Versatile and healthful, almonds are delicious eaten whole as snacks or as crunchy additions to breads, desserts, salads and cooked dishes. The U.S. Food and Drug Administration says that eating nuts as part of a healthful diet may lessen your chances of developing heart problems. Keep your almonds wholesome and fresh by storing them properly.
Proper storage will reduce the chance of almonds becoming rancid or contaminated by bacteria or insects. According to the University of California Agriculture and Natural Resources, rancid almonds will not hurt you, but they have a bitter, unpleasant taste. Salmonella and other harmful bacteria sometimes contaminate improperly handled and stored almonds. Improper storage conditions also allow insects to infest almonds.

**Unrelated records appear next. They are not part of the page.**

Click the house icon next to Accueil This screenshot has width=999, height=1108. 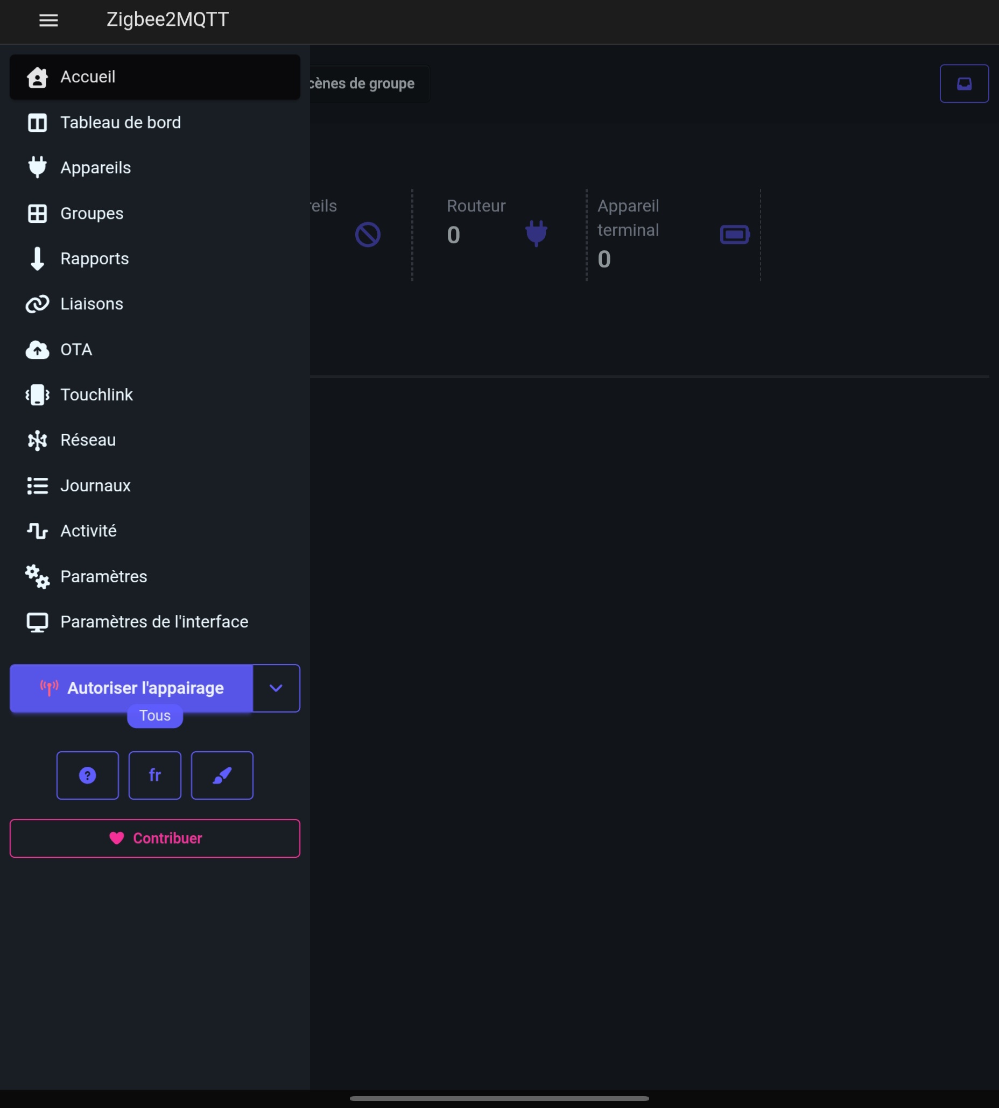37,77
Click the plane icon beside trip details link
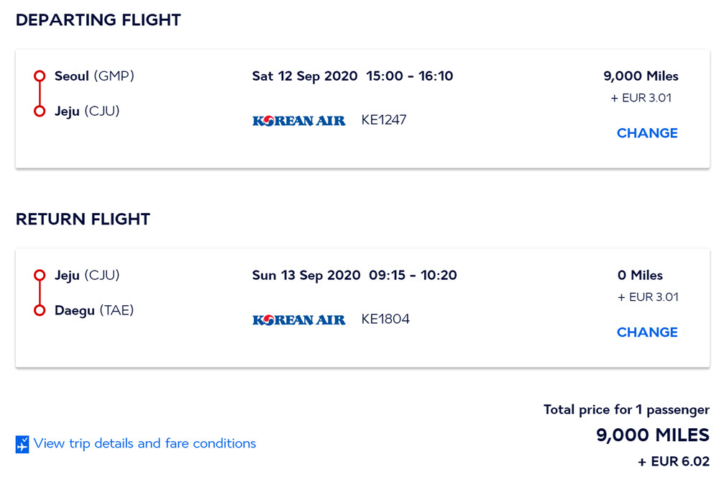The height and width of the screenshot is (485, 719). (22, 444)
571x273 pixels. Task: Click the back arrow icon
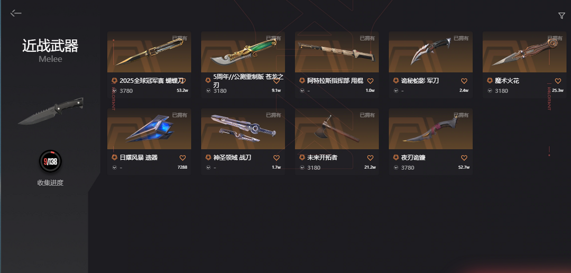tap(16, 13)

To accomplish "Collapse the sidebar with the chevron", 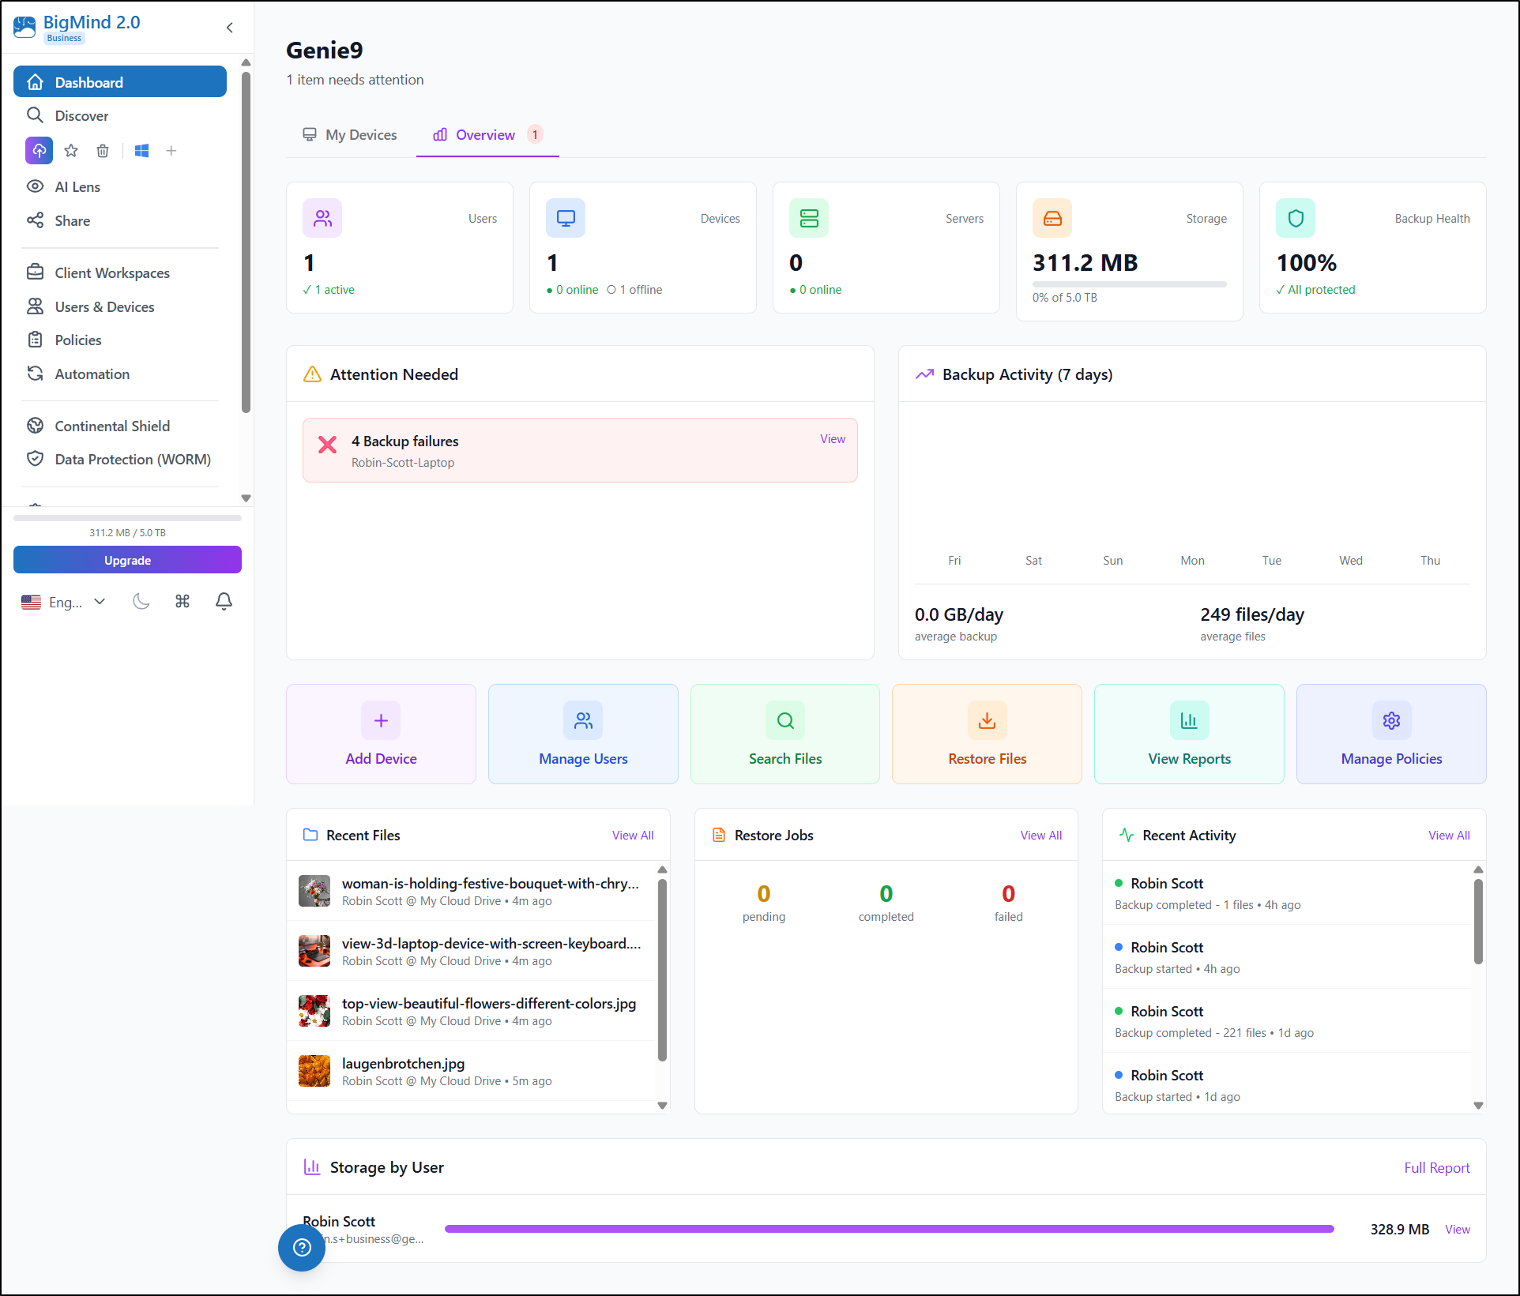I will (229, 27).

Store almonds in a cool place with less than 65 percent relative humidity and protect them from sunlight. Keep them in tightly closed containers to prevent them from insect infestation and from absorbing unpleasant odors. Airtight containers are essential to keep moisture out and prevent mold for freezer storage.
Temperatures and Times
Store almonds in the shell up to eight months at an indoor temperature of 68 degrees Fahrenheit. Keep them for 12 months or longer at a refrigerator temperature of 40 degrees Fahrenheit or lower. Store shelled almonds about two months at room temperature or up to a year at 40 degrees Fahrenheit. Keep them safely for a year or more at a freezer temperature of 0 degrees Fahrenheit. Store slivered or sliced almonds in the freezer to maintain freshness because they do not keep as long as whole nuts.
Home-grown almonds require special preparation before storage. Use strict sanitation when handling the almonds. Dry newly harvested almonds outdoors by scattering them in a single layer on top of a clean screen supported off the ground. Cover them with a second screen to prevent contamination. Put them in a covered area if it rains. Allow them to dry until the nuts are completely hard when you crack the shells. Freeze them for 48 hours at 0 degrees Fahrenheit to kill insects, if you plan on room-temperature storage.